Color relationships are an interesting thing to try to teach students who are color blind, or completely blind. We've been reading the picture book about Esref Amarmagan, the blind artist from Turkey, who had to keep his colored pencils laid out int he same order, and memorized the color of objects, so he could recreate them in paint in a way that made sense to future viewers.

When I asked one class,"What color is a watermelon?" A couple girls, with some vision, answered, "Green!" But when I followed up by asking about the color of the inside of a watermelon, a boy, with no vision, eagerly said, "Green!" The only way for kids like him to know the colors of things is to be told.
So we talked about the color of things, and then we worked collaboratively to make a giant collage of hundreds of 1 inch squares of color.  First, I used Elmer's glue to trace the giant chart paper grid. After it dried, students felt the squares and were able to independently glue and  place their pre-cut 1" squares or origami paper. 

To avoid gluing the color side down or having to tell each student the color of each square they picked up, I gave them a tool to tell them the color of things, It's the APH Color Test, and you just press it against something and push the button and it will tell you what it is (as shown in the video below). Everyone got a kick out of testing their skin color. Apparently mine is "murky gray beige" or "gray pink" so that information will come in handy next time I buy make up.

Each child also made his/her own, "Homage to 'Homage to the Square'" piece gluing various colored squares together and trying to explain why they thought their combination was working.

Extra time meant gridding another giant piece of graph paper with glue and having students use dot makers to make color clusters and patterns. What a corful way to start the school year!

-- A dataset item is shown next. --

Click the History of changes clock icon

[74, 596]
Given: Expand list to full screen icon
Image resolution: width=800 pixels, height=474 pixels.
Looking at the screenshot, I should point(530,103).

Wednesday, August 16, 2017

Teaching Linear Perspective to The Blind

In the book, PAINTING IN THE DARK,  ESREF ARMAGAN, BLIND ARTIST, Rachelle Burk describes how a blind boy, growing up in Turkey during the 1950's and '60's, wanted to learn about perspective,  which is, "creating a three dimensional appearance on a flat surface. This was a difficult concept so he sought the advice of an art professor who explained how size and angles show depth in a picture. The professor drew examples for Esref to feel, demonstrating how a road or bridge appears to narrow to a point as it stretches into the distance. Esref understood applied the methods to his work. He practiced until he could paint in perspective as well as many sighted artist."

All of my art students are legally blind, which means they have 20/200 or worse vision, in their best eye, with glasses. I teach those with a little bit of vision, two-point perspective drawing much as I would a sighted child. We start with a horizon line with two vanishing points at either end (often going off the page onto paper taped underneath) and then determine where the tallest vertical line, the closest corner of a building, will intersect the horizon line.  Lines are drawn from top of the vertical line down to each vanishing point and from the bottom of the verticle line up to the points.  The width of the front of the building is determined by cutting the triangle made from the building corner to one point, with another vertical line. Another vertical line is used to make the side of the building.

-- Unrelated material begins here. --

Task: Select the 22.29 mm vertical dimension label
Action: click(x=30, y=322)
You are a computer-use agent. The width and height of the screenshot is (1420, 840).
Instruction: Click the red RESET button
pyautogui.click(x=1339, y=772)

For students with no vision at all, the process was a little more abstract. They followed the instructions using using wiki sticks. I traced their wiki stick lines with hot glue, and then removed the wiki sticks, to make it more permanent and able to withstand coloring.

Some low vision students used a Visio Book, a closed circuit TV, as a magnifier to add details.

Just because perspective drawing is a concept based on visual illusion, doesn't mean that the visually impaired can't rise to the challenge of learning something about how their sighted friends experience the world. In fact, in Burk's book, she explained that when Esref Armagan had an MRI done while painting,  the part of his brain that controls sight, lit up. He was able to see with his finger tips, and others can learn to do the same.